Z danych zebranych przez analityków porównywarki finansowej Comperia.pl wynika, że kredyt na oświadczenie o dochodach można uzyskać aż w 20 instytucjach. – To dwie trzecie instytucji działających w rynku – mówi Jacek Kasperczyk, analityk Comperii. Dodaje, że choć kwota takich kredytów zazwyczaj nie przekracza 20 tys. zł, to na rynku można znaleźć banki, np. BPH, Deutsche Bank czy Pekao, w których można pożyczyć nawet 150 tys. zł.
Jednak przy kredytach na oświadczenie banki stawiają liczne warunki, np. udzielają pożyczek tylko własnym klientom. Niektóre, tak jak Kredyt Bank, ograniczają takie pożyczki wyłącznie do tych spośród klientów, którzy należą do określonych grup zawodowych. – Nie wymagamy zaświadczeń o zarobkach od osób, których wpływy są regulowane przez odpowiedniw przepisy lub możne je zweryfikować danymi statystycznymi. Taką procedurę stosujemy np. wobec nauczycieli czy lekarzy – mówi Paweł Marczuk z Kredyt Banku.

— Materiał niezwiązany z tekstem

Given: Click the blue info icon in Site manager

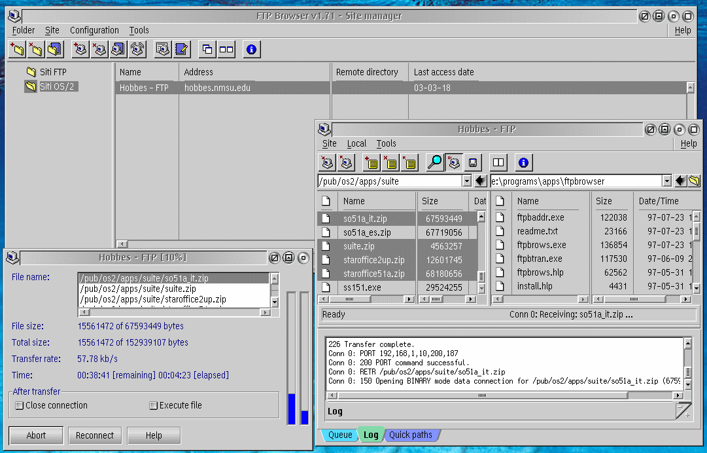Looking at the screenshot, I should click(x=252, y=49).
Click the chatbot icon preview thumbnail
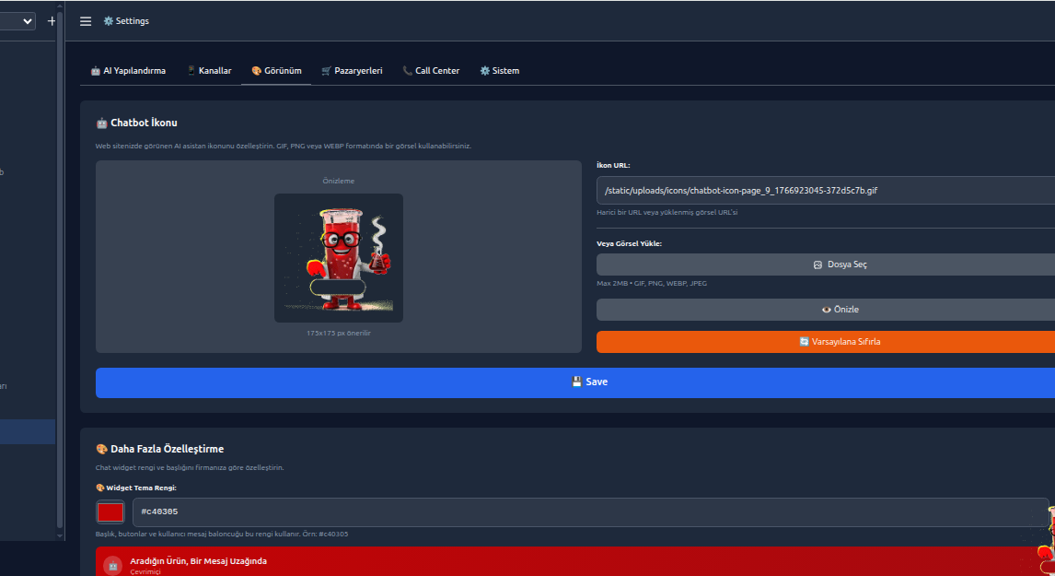The width and height of the screenshot is (1055, 576). tap(338, 257)
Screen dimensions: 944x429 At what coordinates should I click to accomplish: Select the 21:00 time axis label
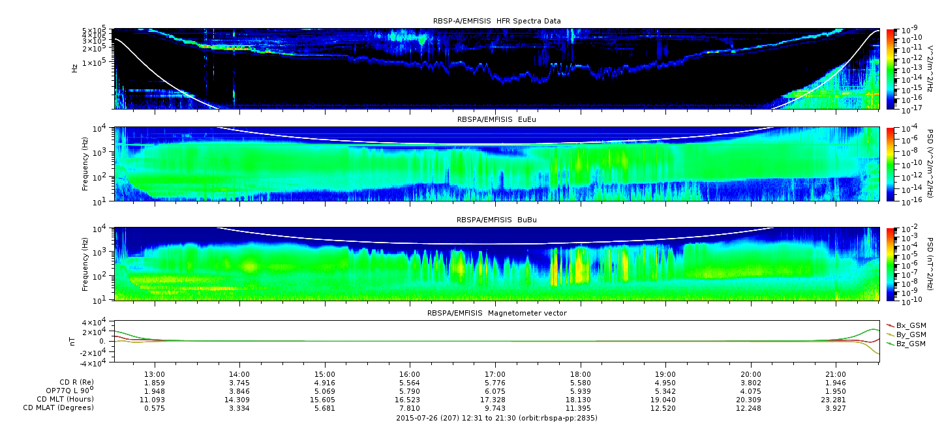[x=836, y=375]
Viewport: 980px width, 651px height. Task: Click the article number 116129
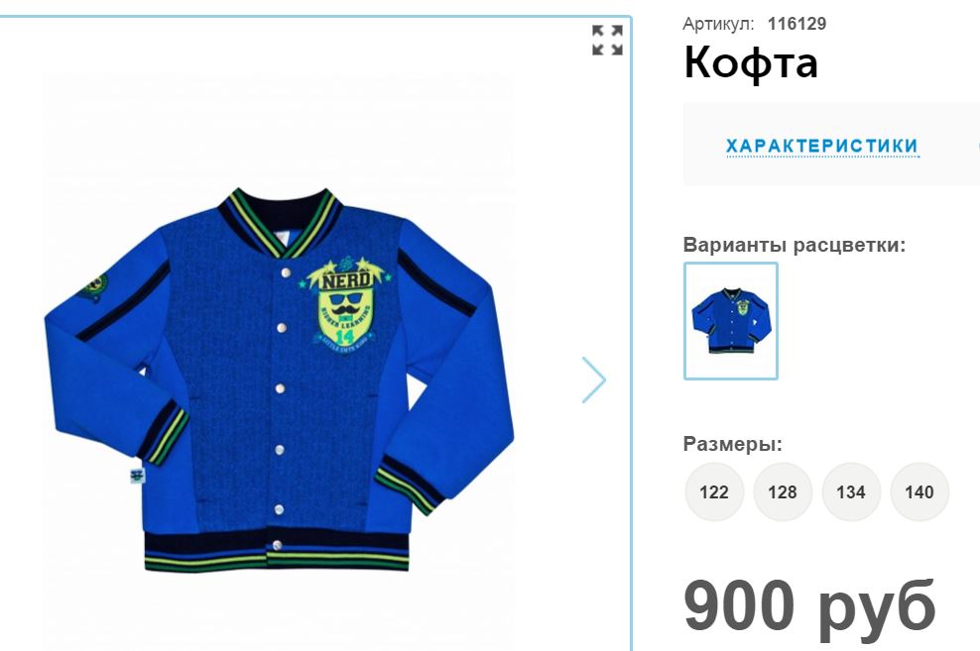796,24
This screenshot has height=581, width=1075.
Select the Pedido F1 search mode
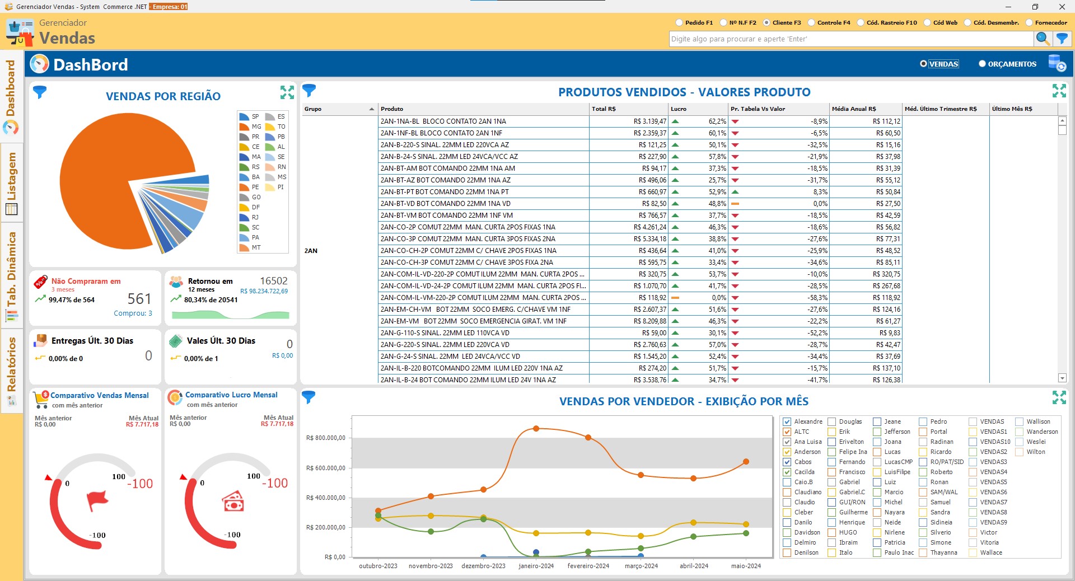click(x=679, y=23)
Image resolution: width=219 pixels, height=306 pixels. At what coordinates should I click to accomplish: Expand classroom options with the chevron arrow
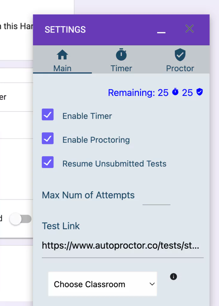(152, 284)
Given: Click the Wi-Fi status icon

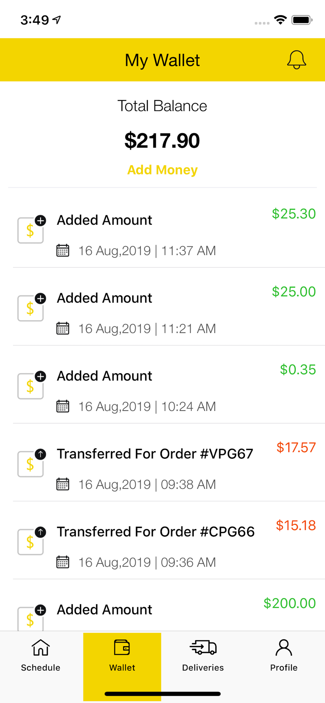Looking at the screenshot, I should pyautogui.click(x=280, y=20).
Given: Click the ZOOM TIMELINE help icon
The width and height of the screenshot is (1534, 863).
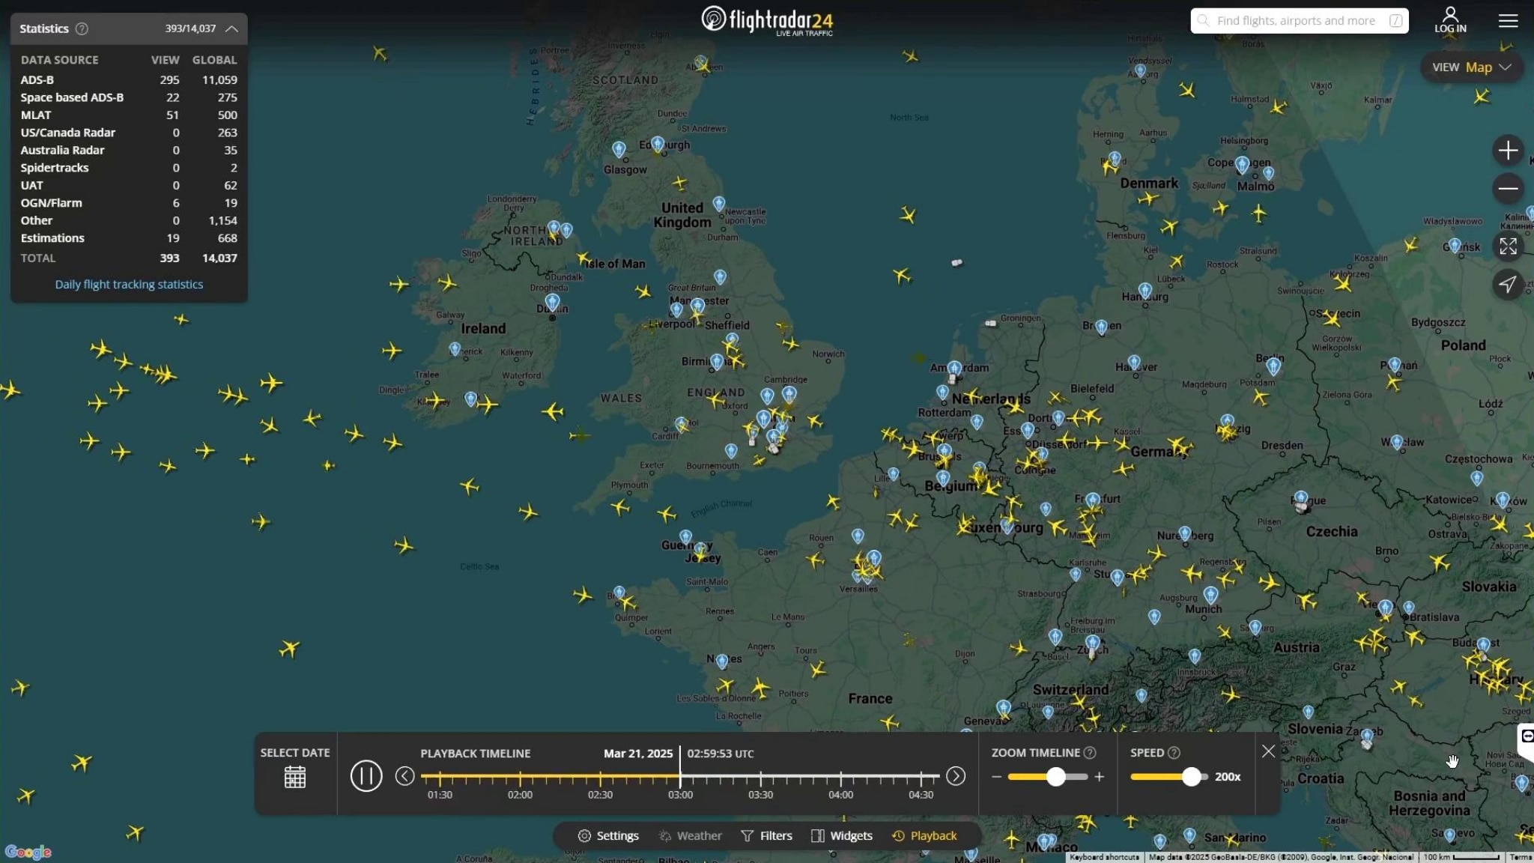Looking at the screenshot, I should (1090, 752).
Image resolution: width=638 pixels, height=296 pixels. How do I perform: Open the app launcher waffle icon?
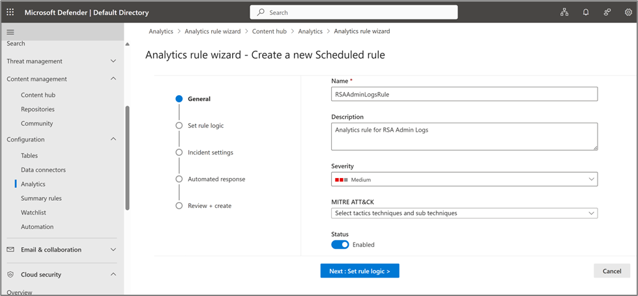pyautogui.click(x=10, y=12)
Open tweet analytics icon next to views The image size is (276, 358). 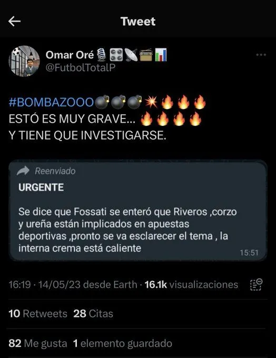tap(257, 284)
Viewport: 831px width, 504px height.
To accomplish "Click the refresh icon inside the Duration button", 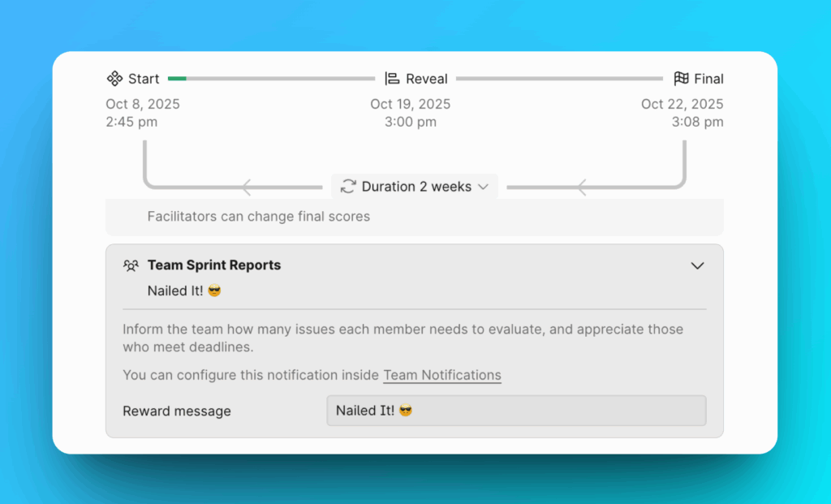I will [x=348, y=187].
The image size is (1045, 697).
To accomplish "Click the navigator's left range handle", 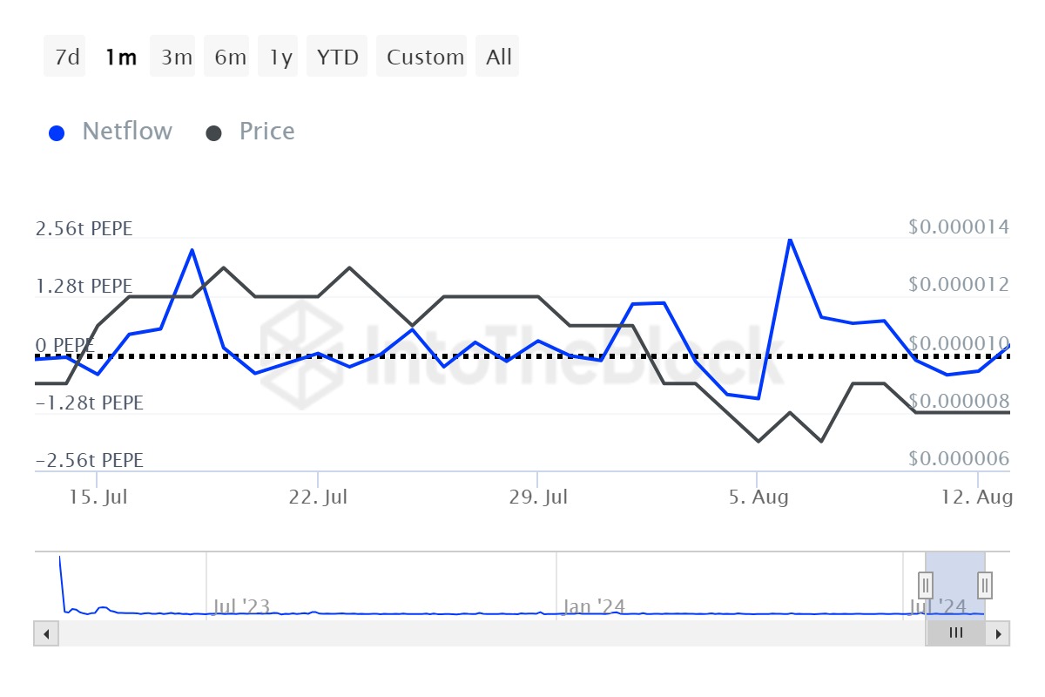I will pyautogui.click(x=926, y=583).
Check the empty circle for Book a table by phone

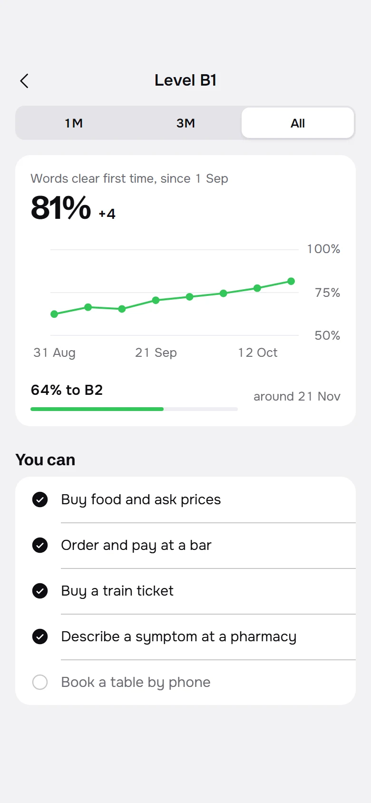coord(40,682)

Na podobnych zasadach przyjmowane są wnioski od przedstawicieli wolnych zawodów. – Dopiero kiedy kwota podana w oświadczeniu znacznie różni się od tego, co pokazują dane statystyczne, prosimy o dostarczenie dodatkowych dokumentów – dodaje Marczuk.
Gdzie i ile można pożyczyć / DGP
Zdaniem analityków Comperii, klient, który złożył w banku oświadczenie o dochodach, może się spodziewać, że do jego pracodawcy zadzwonią przedstawiciele instytucji finansowej i będą chcieli potwierdzić, czy rzeczywiście jest tam zatrudniony.
– Zdarza się, że banki do oświadczenia wymagają dołączenia dodatkowego dokumentu, np. kserokopii umowy potwierdzającej zatrudnienie – mówi Kasperczyk.
Innym sposobem banków na pożyczki na oświadczenie są wyższe koszty. W przypadku Banku Pocztowego oprocentowanie dla takiego kredytu wynosi 24 proc., dodatkowo klient musi zapłacić prowizję. Jeśli ta sama osoba dostarczyłaby zaświadczenie o dochodach, mogłaby skorzystać z promocji, w ramach której oprocentowanie spadłoby do 12,49 proc. i zostałaby zwolniona z prowizji. Zaświadczeń nie wymaga również PKO BP w ofercie Mini ratki. Jednak każe sobie za to słono płacić, bo RRSO w przypadku takiej pożyczki wynosi nawet 23,13 proc.